What are you hacking off? Is it my torso?! ‚It is!’ My precious torso!

What are you hacking off? Is it my torso?! ‚It is!’ My precious torso!

Oh yeah, good luck with that. Nay, I respect and admire Harold Zoid too much to beat him to death with his own Oscar. Who said that? SURE you can die! You want to die?! There, now he’s trapped in a book I wrote: a crummy world of plot holes and spelling errors!

Leela, are you alright? You got wanged on the head. Look, last night was a mistake. Why did you bring us here? But, like most politicians, he promised more than he could deliver. This opera’s as lousy as it is brilliant! Your lyrics lack subtlety. You can’t just have your characters announce how they feel. That makes me feel angry!

Dr. Zoidberg, that doesn’t make sense. But, okay!

Pansy. Incidentally, you have a dime up your nose. Ah, yes! John Quincy Adding Machine. He struck a chord with the voters when he pledged not to go on a killing spree. Eeeee! Now say „nuclear wessels”!

  1. You lived before you met me?!
  2. And I’d do it again! And perhaps a third time! But that would be it.
  3. Well, let’s just dump it in the sewer and say we delivered it.

Moving along…

Yep, I remember. They came in last at the Olympics, then retired to promote alcoholic beverages! Leela, Bender, we’re going grave robbing. Oh, how I wish I could believe or understand that! There’s only one reasonable course of action now: kill Flexo!

  • And I’m his friend Jesus.
  • Look, everyone wants to be like Germany, but do we really have the pure strength of ‚will’?
  • And remember, don’t do anything that affects anything, unless it turns out you were supposed to, in which case, for the love of God, don’t not do it!

I found what I need. And it’s not friends, it’s things. If rubbin’ frozen dirt in your crotch is wrong, hey I don’t wanna be right. Doomsday device? Ah, now the ball’s in Farnsworth’s court! You’ll have all the Slurm you can drink when you’re partying with Slurms McKenzie!

Are you crazy? I can’t swallow that. I found what I need. And it’s not friends, it’s things. Oh God, what have I done? No! The kind with looting and maybe starting a few fires! Oh, how awful. Did he at least die painlessly? …To shreds, you say. Well, how is his wife holding up? …To shreds, you say.

I was all of history’s great robot actors – Acting Unit 0.8; Thespomat; David Duchovny! I suppose I could part with ‚one’ and still be feared… Bender?! You stole the atom. When will that be?

Why would a robot need to drink? I’ve got to find a way to escape the horrible ravages of youth. Suddenly, I’m going to the bathroom like clockwork, every three hours. And those jerks at Social Security stopped sending me checks. Now ‚I” have to pay ”them’!

Morbo can’t understand his teleprompter because he forgot how you say that letter that’s shaped like a man wearing a hat. You won’t have time for sleeping, soldier, not with all the bed making you’ll be doing.

It’s a T. It goes „tuh”. Leela, are you alright? You got wanged on the head. No, just a regular mistake. Okay, it’s 500 dollars, you have no choice of carrier, the battery can’t hold the charge and the reception isn’t very…

Okay, it’s 500 dollars, you have no choice of carrier, the battery can’t hold the charge and the reception isn’t very… We’ll go deliver this crate like professionals, and then we’ll go home. Um, is this the boring, peaceful kind of taking to the streets?

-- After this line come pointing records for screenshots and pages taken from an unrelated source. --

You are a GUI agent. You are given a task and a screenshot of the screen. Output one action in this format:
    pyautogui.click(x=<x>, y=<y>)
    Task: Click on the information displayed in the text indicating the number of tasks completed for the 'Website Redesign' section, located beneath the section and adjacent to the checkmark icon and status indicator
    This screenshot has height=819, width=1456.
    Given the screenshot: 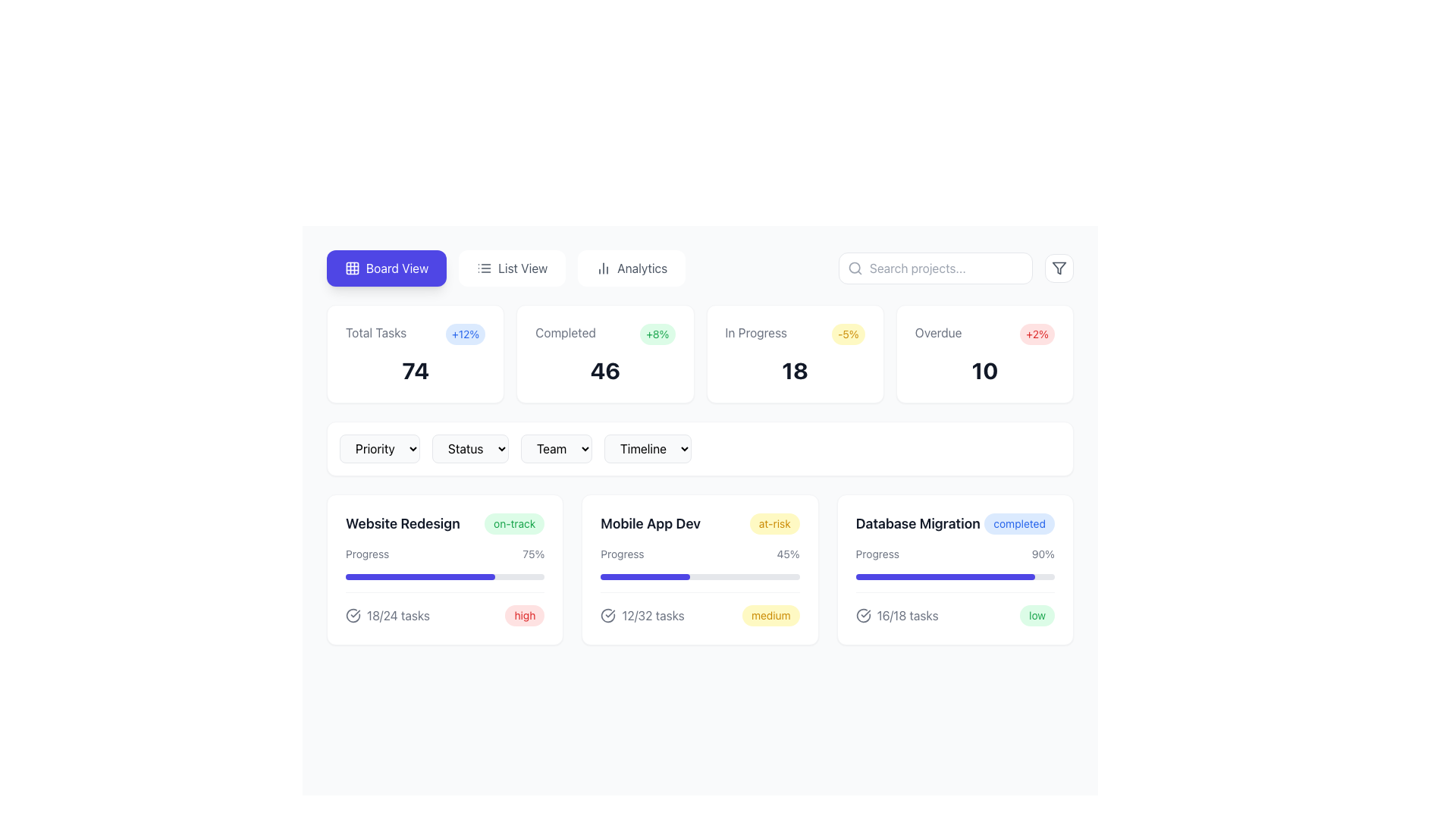 What is the action you would take?
    pyautogui.click(x=398, y=616)
    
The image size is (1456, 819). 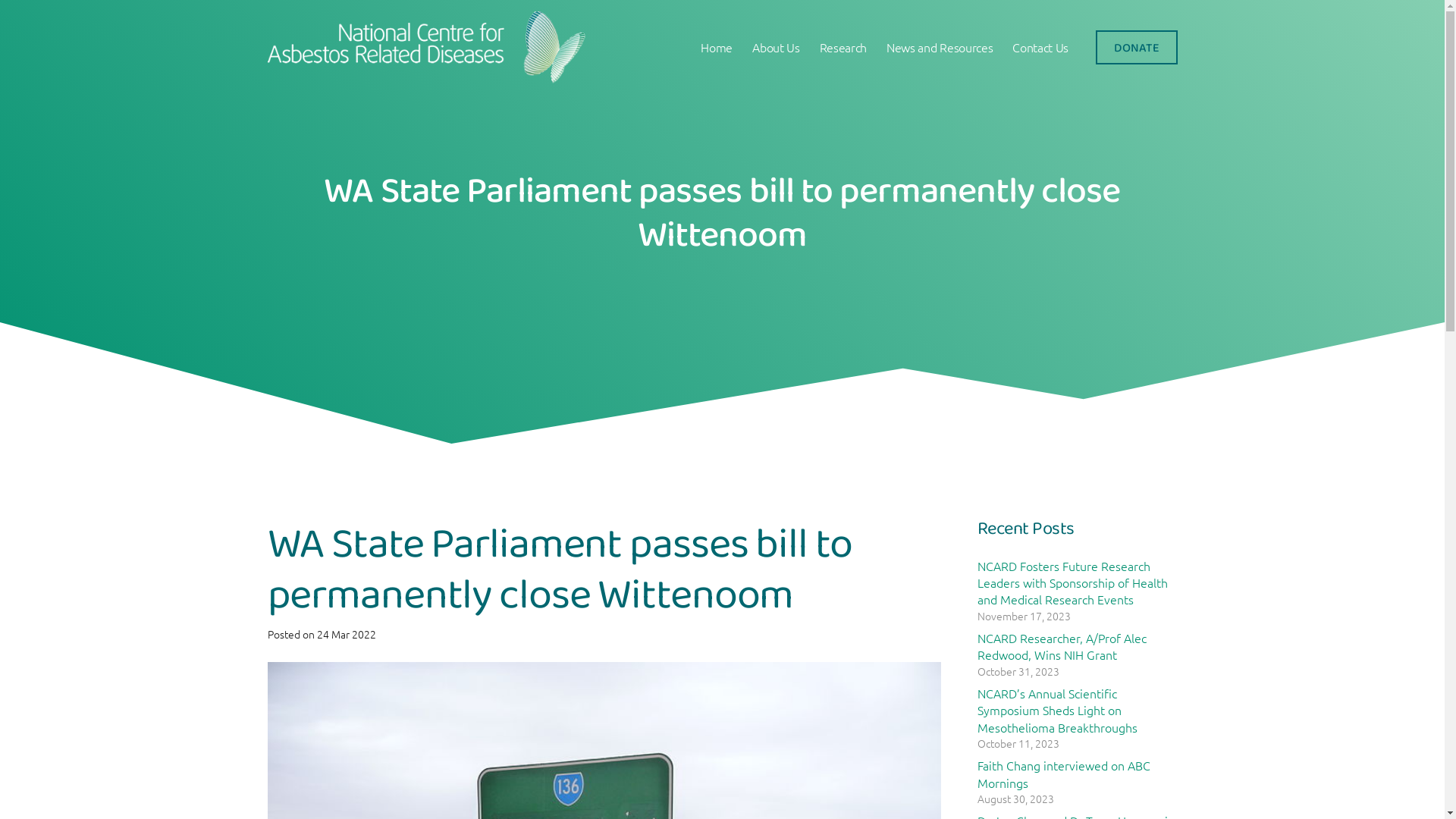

No! The cat shelter’s on to me. Enough about your promiscuous mother, Hermes! We have bigger problems. Yes. You gave me a dollar and some candy. Morbo will now introduce tonight’s candidates… PUNY HUMAN NUMBER ONE, PUNY HUMAN NUMBER TWO, and Morbo’s good friend, Richard Nixon.

How much did you make me? Switzerland is small and neutral! We are more like Germany, ambitious and misunderstood! Guess again. No! Don’t jump! Why, those are the Grunka-Lunkas! They work here in the Slurm factory.

I guess if you want children beaten, you have to do it yourself. Look, everyone wants to be like Germany, but do we really have the pure strength of ‚will’? Eeeee! Now say „nuclear wessels”! Oh dear! She’s stuck in an infinite loop, and he’s an idiot! Well, that’s love for you.

Son, as your lawyer, I declare y’all are in a 12-piece bucket o’ trouble. But I done struck you a deal: Five hours of community service cleanin’ up that ol’ mess you caused. I found what I need. And it’s not friends, it’s things.